This Is When Athletes Hit Their Peak
For many of us, the hump comes too soon. We reach the apex of our physical abilities around age thirty, then it's downhill from there.
Elite athletes peak even earlier, according to a new systematic review published in the journal Sports Medicine.
Sian Allen and Will Hopkins, based out of the Sports Performance Research Institute in New Zealand, poured through the scientific literature to ascertain the age at which athletes competing in various sports hit peak competitive performance. Here's what they found:
- For sprints, jumps, and throws, men and women hit their peak around 25 years of age.
- For sprint swimming events, men peak around 24 years and women peak at roughly 22 years. Endurance swimmers peak about a year earlier for both sexes.
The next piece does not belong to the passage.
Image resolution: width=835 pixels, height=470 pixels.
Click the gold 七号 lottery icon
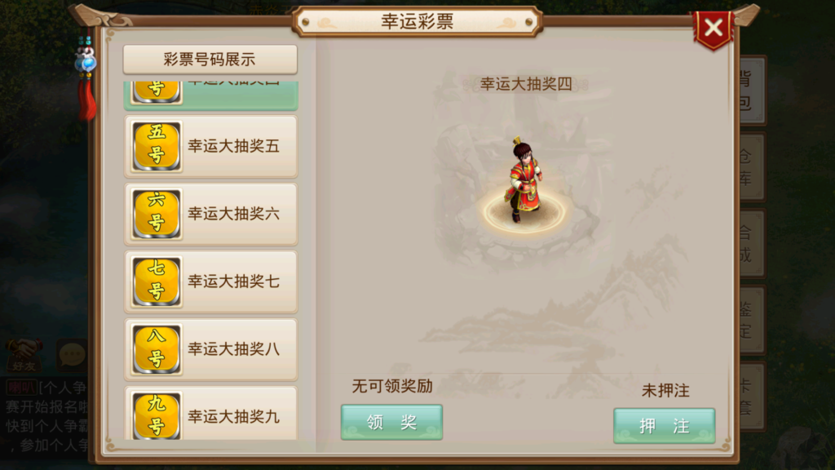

- Male and female marathoners are at their best at ages 30 and 29, respectively.
- Male and female triathletes peak at 27-years-old.
- Men and women competing in the Ironman triathlon, which consists of a 2.4-mile swim, a 112-mile bicycle ride, and a 26.2-mile run, are at their best at the ages of 32 and 34, respectively.
- Professional hockey players perform best between the ages of 27 and 28.
Generally, the authors noticed that athletes competing in "sprint" events requiring explosive power peak much sooner than athletes competing in endurance or game-oriented events, perhaps because older athletes are able to use experience and savvy to their advantage.
Glaringly missing from the review were sports like baseball, soccer, and football. Surprisingly, researchers have yet to gauge the age of peak formance in those sports.
To those reading this article who are "past their prime," don't fret too much. While physiological ability tends to wane after age thirty, cognitive ability has been shown to increase in healthy individuals until at least age sixty. Though you may not be stronger or faster, you're almost certainly wiser.